The message delivered this morning by Dr. Bob Baker at Calvary Baptist Church in Lexington, KY was "Don't Dash Through Your Dash." It was a very thought provoking message for me, although God took me on a slightly different path than the one Dr. Baker was focusing on.
It's a path full of questions and insights God has been laying on my heart for many months now. One of the questions I had been focusing on previously was "if you knew this was the last year of your life, would you be spending it the way you are today?" Dr. Baker's message plus a poem and film he included (links attached to this post), has caused me to change my line of self-questioning to "How are you living your dash?"
You see, the dash represents the time between your birth and your death, as represented on your tombstone. I guess I'm one of the few people who had not previously read "The Dash" poem by Linda Ellis ( read at http://www.behappy101.com/the-dash-poem-text.html).
The poem ends with:
So, when your eulogy’s being read
with your life’s actions to rehash...
would you be proud of the things they say
about how you spent your dash?
David and I went out to breakfast after the service and when he asked me what I thought of the message, I could hardly express myself through the lump in my throat. God has been convicting me of so many things over the past six months to a year and they are all about how I'm "living my dash". I wish I could share with you that I have been 100% obedient 100% of the time to 100% of what He has and is showing me, but sadly I cannot. However, today's message by Dr. Baker reminded me that God has not given up on me and He is not through with me yet.

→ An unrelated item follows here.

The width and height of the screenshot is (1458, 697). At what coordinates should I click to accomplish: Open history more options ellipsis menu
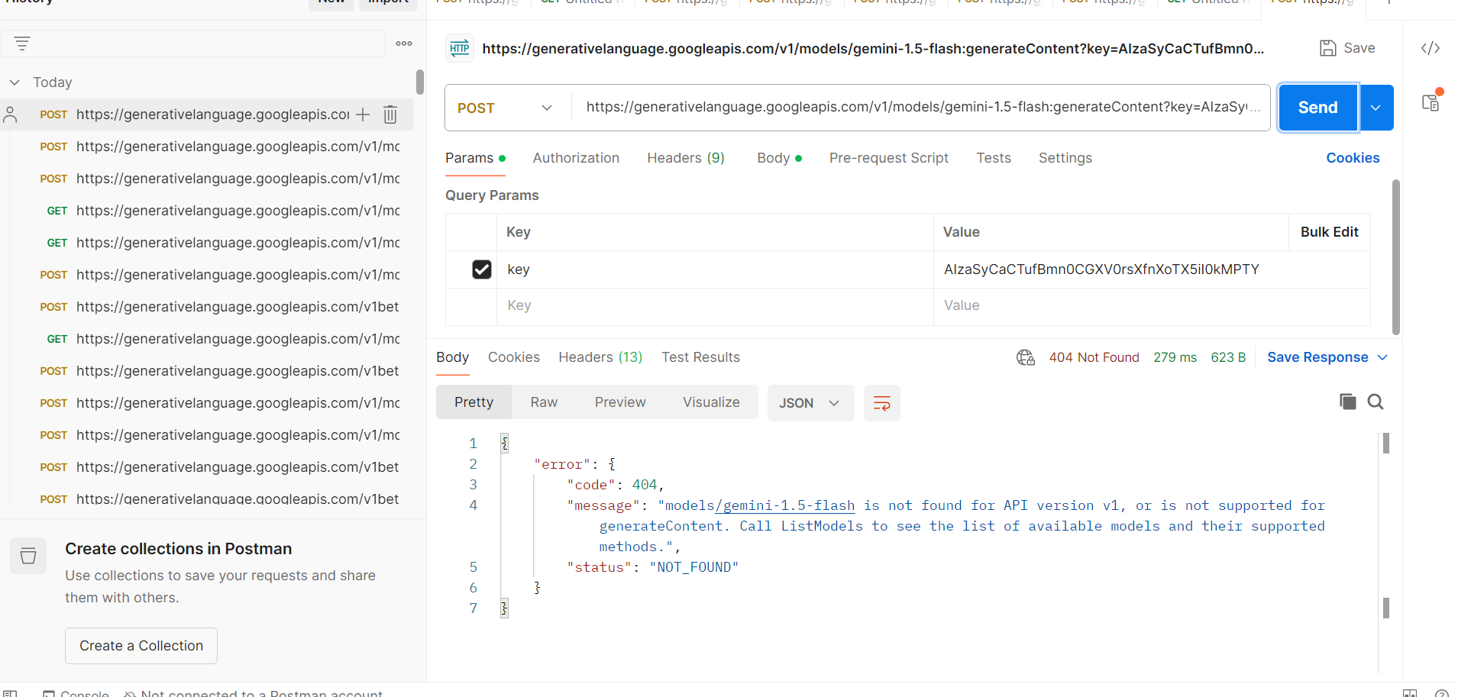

I am confident that God loves me and He does work in me giving me the desire and the power to do what pleases Him. That's how He wants me to live my dash - by pleasing Him. He wants me to live it by becoming and being the best I can be for Him. He wants more for me than I do for myself. He wants me to live it by sharing with others the love, grace and mercy He has so richly blessed me with.
I'm not so concerned about what people may or may not say in my eulogy or even about what they think of me today. But, I am concerned about what my Father in heaven thinks of me and about whether or not I am living each day in complete and total surrender and obedience to Him.
I need to be working on my dash - or at least staying out of His way, so He can work thru me the way He wants to.
What about you - how are you living your dash?
Prayer for today: Father God, thank you for who you are and for your loving faithfulness and mercy to a sinner like me. Thank you for your forgiveness, your guidance and for all the lessons you teach me - even when they are not what I want to hear. Thank you for not giving up on me and continuing to work on, in and thru me. I love you so much! My heart's desire is for every word, action, thought and deed I do to glorify and honor You. Lord, please empty me of me and fill me to overflowing with your Holy Spirit so that your light, your truth and your love spill out to those I encounter in a way that glorifies you and only you. Please help me to live my dash in a way that will allow you to say "Well done, good and faithful servant" when we meet. I pray all this in Jesus' name. Amen.